Светлана же с полминуты глядела на него расширенными глазами, да и потом смогла лишь пораженно выдохнуть:
- Вот как… Она знает?
- Нет покамест. Не то, боюсь, и за ворота бы вас не пустила. И никто бы ей перечить не стал - уж поверьте.
Светлана кивнула. На этот раз она и впрямь была благодарна Викторову, что уберег ее от позора.
- Благородная у вас душа, Светлана Дмитриевна, - опять заговорил он. - Представить себе не можете, как мне жаль вас, голубушка моя, ведь вам нынче о себе надобно думать, а не о чужих детях.
Светлана, все еще находясь под впечатлением, даже внимания не обратила, как Викторов фамильярно поправил ее выбившийся из прически локон, а голос его становился все тише и проникновеннее. В глазах же так и читалось желание немедленно сообщить ей о чем-то еще более значимом. И Викторов не утерпел:
- С месяц всего до отъезда к вам, в Горки, Павел Владимирович завещание-то составил. Братец его любимый, Володя, из Европы вернуться изволили - вот он на него все ценные бумаги да основную часть земли и переписал. Приговаривал, что Володя - парень толковый, хозяйственный. Да и за делами ведь мужской присмотр нужен, сами понимаете.
- А… как же я?… - глупо, почти жалобно спросила Светлана.
- А вам Павел Владимирович содержание хотели выписать! - поспешил успокоить Викторов. - Приличное содержание до конца жизни… думали, как от вас, из Горок, вернутся, так и сядем мы с ними за ваше содержание. Да вот беда приключилась.
- Так что же с содержанием?
- Ничего. У старых-то документов срок уж три месяца как истек. Нет никакого содержания, Светлана Дмитриевна. И у вас, голубушка моя, тоже ничего более нет.
Светлану словно обухом по голове ударило этими словами. У нее ничего нет уже три месяца как. Она нищая… Опомнившись, она оттолкнула вконец распоясавшегося Викторова и опрометью бросилась за дверь.

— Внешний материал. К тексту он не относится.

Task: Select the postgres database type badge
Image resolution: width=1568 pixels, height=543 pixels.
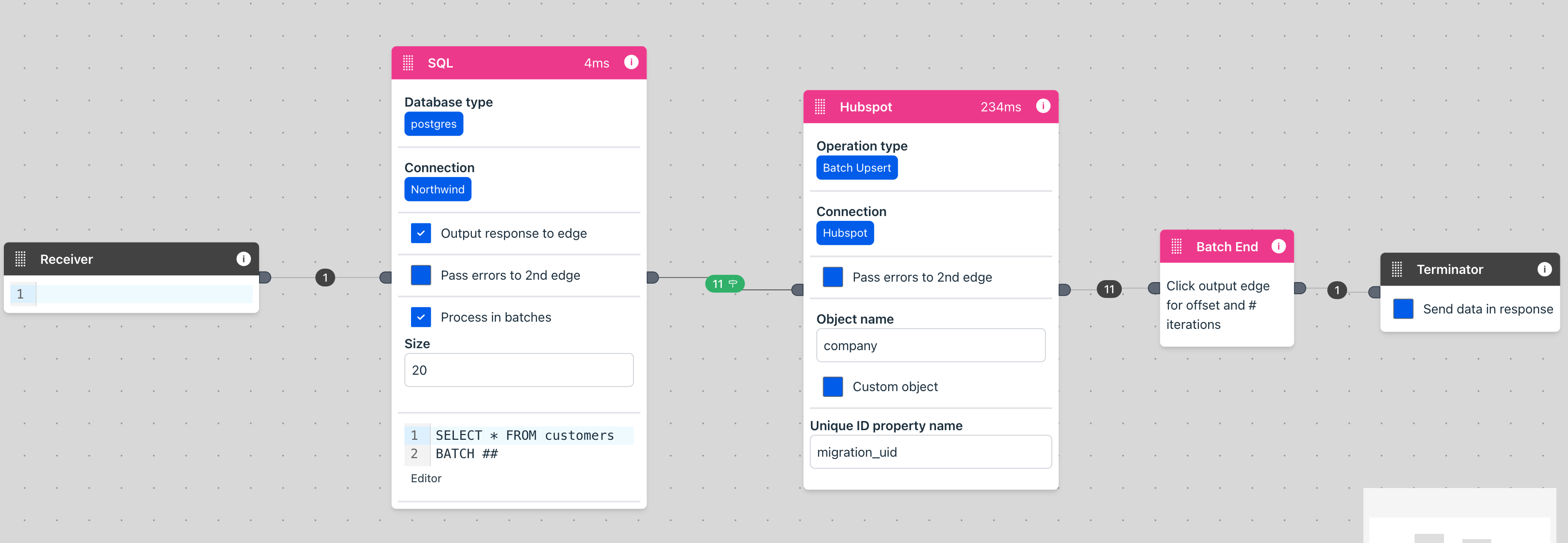Action: point(434,124)
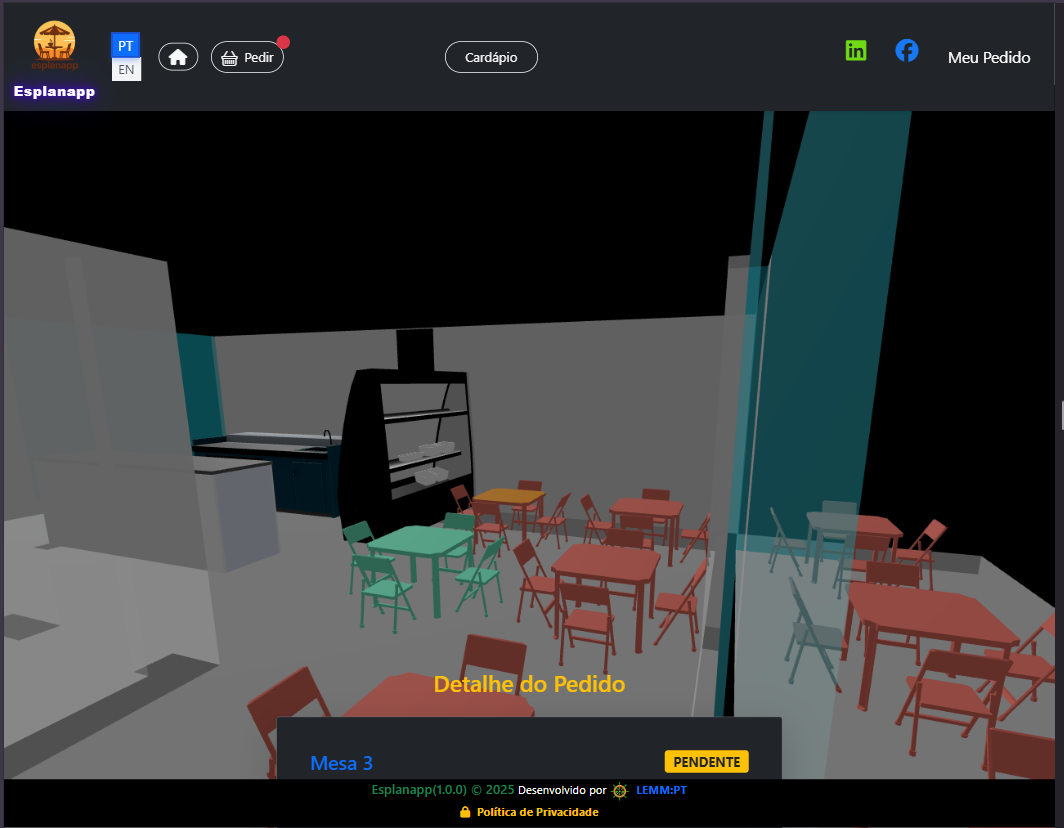Click the Esplanapp umbrella logo image
The height and width of the screenshot is (828, 1064).
[x=54, y=45]
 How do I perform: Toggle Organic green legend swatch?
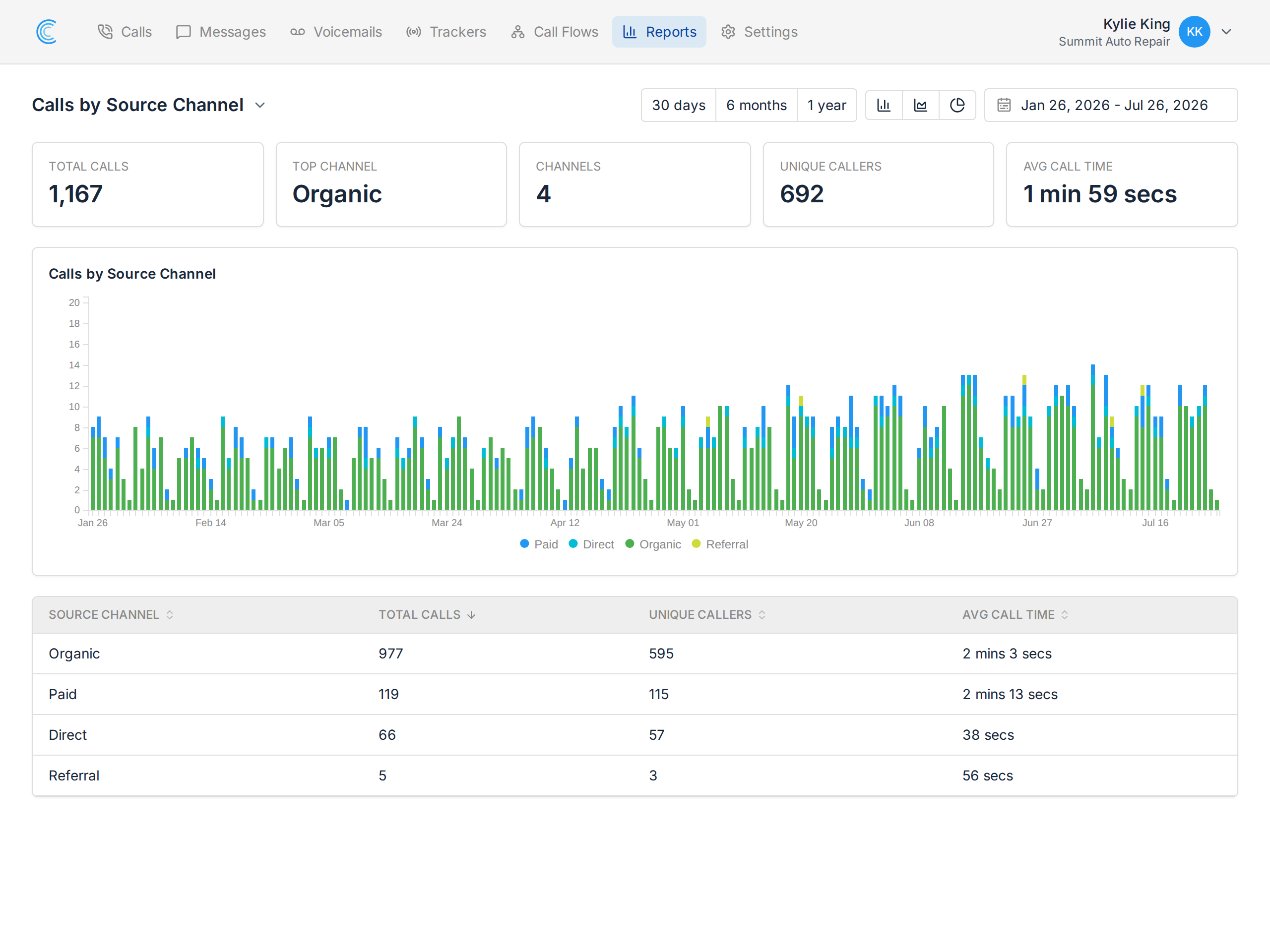tap(629, 543)
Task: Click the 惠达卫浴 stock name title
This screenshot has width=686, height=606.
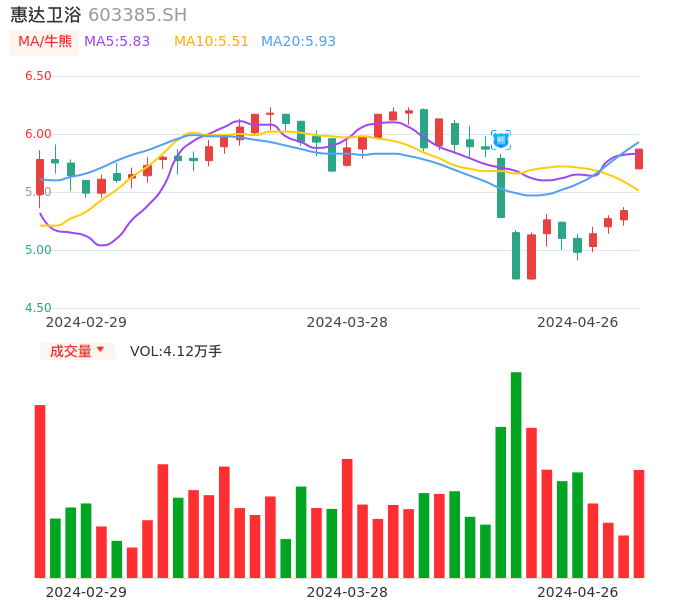Action: coord(46,15)
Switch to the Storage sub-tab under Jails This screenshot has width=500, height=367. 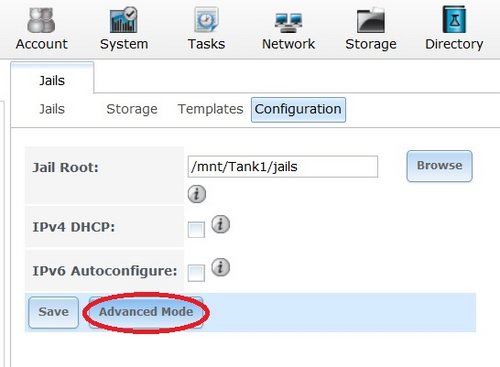(x=132, y=109)
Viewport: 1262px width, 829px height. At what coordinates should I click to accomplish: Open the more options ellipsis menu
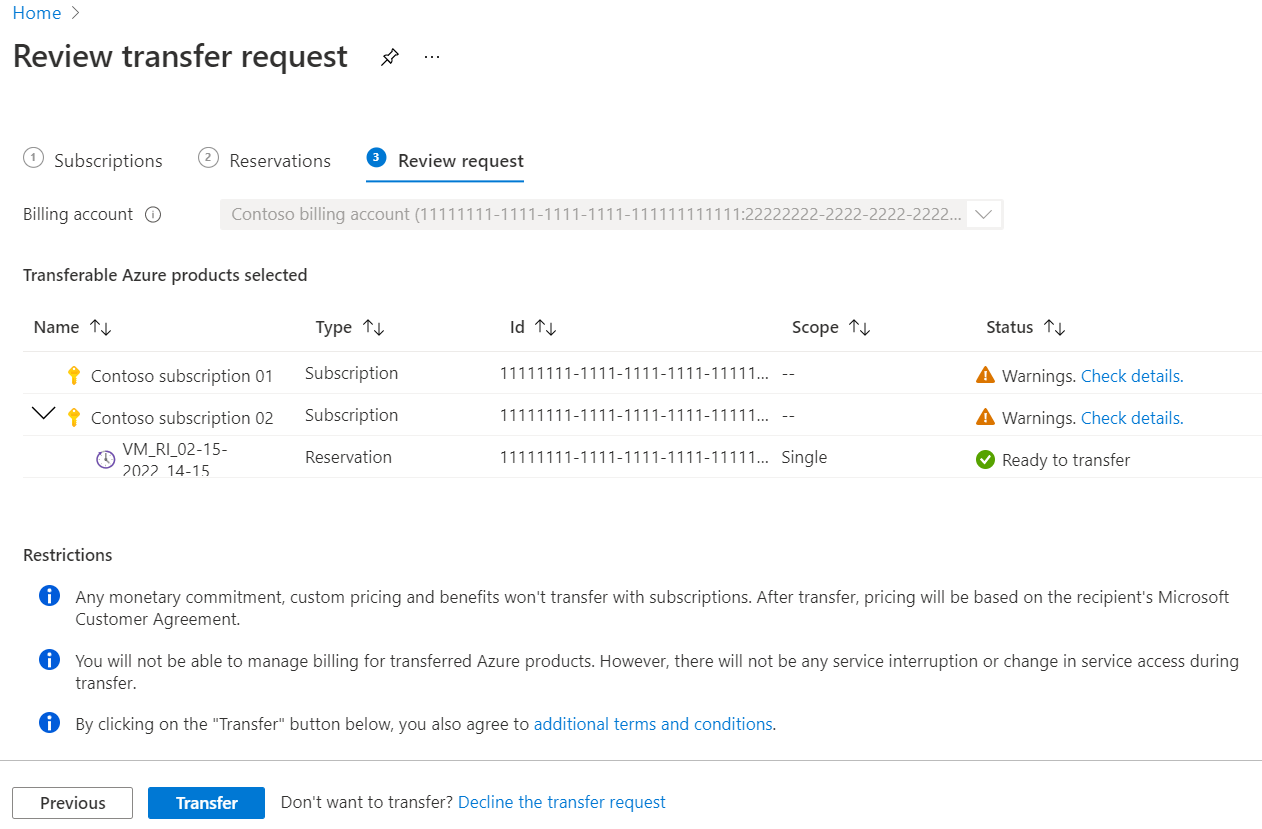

Качество, которое Викторов называл «хозяйственностью», у Светланы отсутствовало напрочь: денег она не считала, бухгалтерских книг не вела, счета оплачивала не глядя и во всем полагаясь на Павла да на счастливый случай.
«Попрыгунья стрекоза лето красное пропела…», - так отзывала иногда Алина о ее легкомысленности и досадливо качала головой.
В последний раз денежный вопрос вставал перед нею лет десять назад, когда отец умер, - да и тогда, это была матушкина забота, а не ее. Но то чувство, тот страх перед неизбежностью нищенского существования, перед вечной нуждой - Светлана его очень хорошо помнила. Десять лет этот страх жил где-то в глубине нее, и она уж начала думать, что он вовсе затух. Ан нет!
Не разбирая лиц, Светлана стремительно пробиралась к парадным дверям - на воздух. Ей казалось, что у нее не только денег теперь нет, но и воздуха в легких тоже как будто нет.
Выбравшись на крыльцо, она всей грудью глубоко вздохнула и - кажется, ей стало чуточку легче.
Что уж… в ее положении деньги это меньшее, что ее должно волновать. Но как же Надюша? Получается, она получит только наследство отца - жалкие крохи, отданные когда-то в банк под проценты. Сколько там теперь, интересно? Приличную квартиру хоть будет на что снять? Да и те крохи она ведь сама, своею рукою поделила меж Надей и монастырским приютом…
А хуже всего было, что приданое Нади - то приданое, которое она пообещала уже Грегору - резко сокращалась до суммы, что назначил ей отец. И ни копейкой больше. Нет, в Грегоре Светлана не сомневалась: она достаточно его знала, чтобы быть уверенной - теперь-то он женится наверняка. Из чувства долга.
Но вот Надюша не смеет более рассчитывать ни на кого, кроме Грегора… Как сказать об этом сестре?
- Что же мне теперь делать? - вслух спросила Светлана, в полной растерянности остановившись посредине дорожки, ведущей к воротам.
«И где же Степан Егорович? - спросила она уже про себя. - Ведь восьмой час времени… он обещал…»
И тут она услышала, что ее окликнули.